Radio New Zealand reported the students saying they apologise for creating a “racist, white-dominated space.” They are reported as going on to say “We apologise for the hurt, burnout, and trauma. We also apologise for the further trauma caused by our slow action to take responsibility… We recognise that this apology can never be enough to make up for our actions on top of years of systemic and systematic oppression, racism…”

So, you believe you’re going to die but you can’t do anything about it because you’re a born racist, all by the age of 16. Whether you’re a victim or a villain in this piece, the most harmful message is the same. You cannot make a difference in your own life but are instead a prisoner of actions you didn’t take. Losing your sense of agency cannot help your mental health.

Theory three, phones and the internet. Jonathan Haidt says cellphones have created a crisis in mental health since 2012. The Government’s ban on cellphones in schools may inadvertently provide an oasis for cerebral development.

Like many technologies, people need to decide how to collectively regulate them. Cars are wonderful but there are many rules for using them so people don’t kill each other, or themselves. Australian politicians have opened a debate about minimum ages for social media that we should carefully consider.

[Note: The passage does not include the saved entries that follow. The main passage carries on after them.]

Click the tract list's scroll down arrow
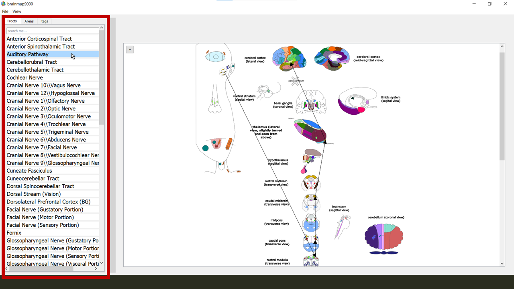 click(x=102, y=263)
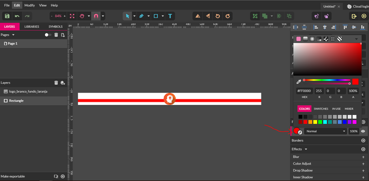Activate the eyedropper color picker
This screenshot has height=181, width=369.
click(299, 82)
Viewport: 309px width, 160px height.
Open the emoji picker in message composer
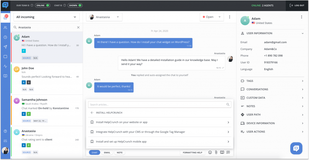(x=210, y=152)
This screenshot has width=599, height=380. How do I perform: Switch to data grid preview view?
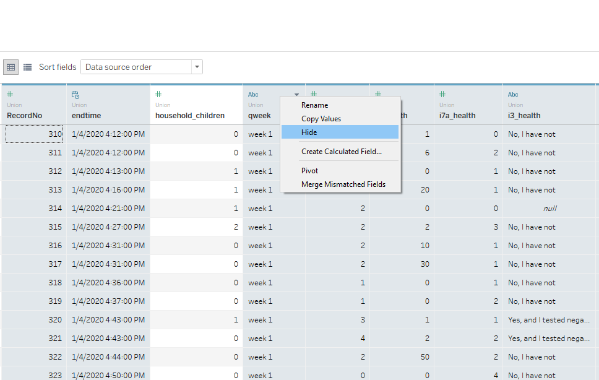pyautogui.click(x=11, y=67)
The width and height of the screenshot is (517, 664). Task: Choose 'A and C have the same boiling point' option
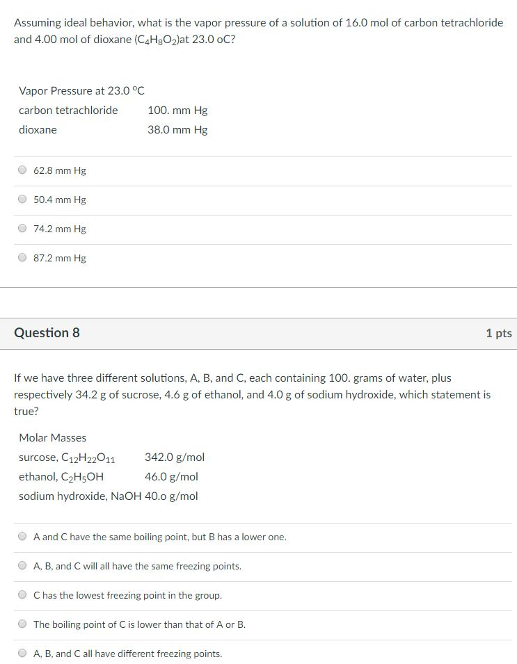click(x=22, y=537)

Theory four, casual neglect. It might not matter so much whether the children are on their phones and social media if their parents are anyway. Go to a park and see parents by the playground glued to their phones. Add to that early childhood education where one adult can theoretically look after fifteen two-year olds, and you begin to see a problem.

A lack of language development, ‘executive function’ (the part of the brain that regulates behaviour) and general social skills make small people ticking time bombs going into the primary and secondary education system. There may be other explanations for the worrying increase in mental distress, but we think that prominent New Zealander was on to something.

Notice we haven’t said there needs to be more money thrown at the problem, more mental health councillors or teacher aides. It hasn’t worked, we don’t have the money, and the goal should be independent people who value themselves for who they are, not more expensive pathologising of human behaviour.

If people not being well in themselves is one of New Zealand’s biggest underlying problems, then putting it right will require more thought than throwing more ‘resource’ at it. It will take an understanding of the neuroscience and psychology that got us to this point, and the pathway out. A noble task for thinking people who love our country, such as Free Press readers.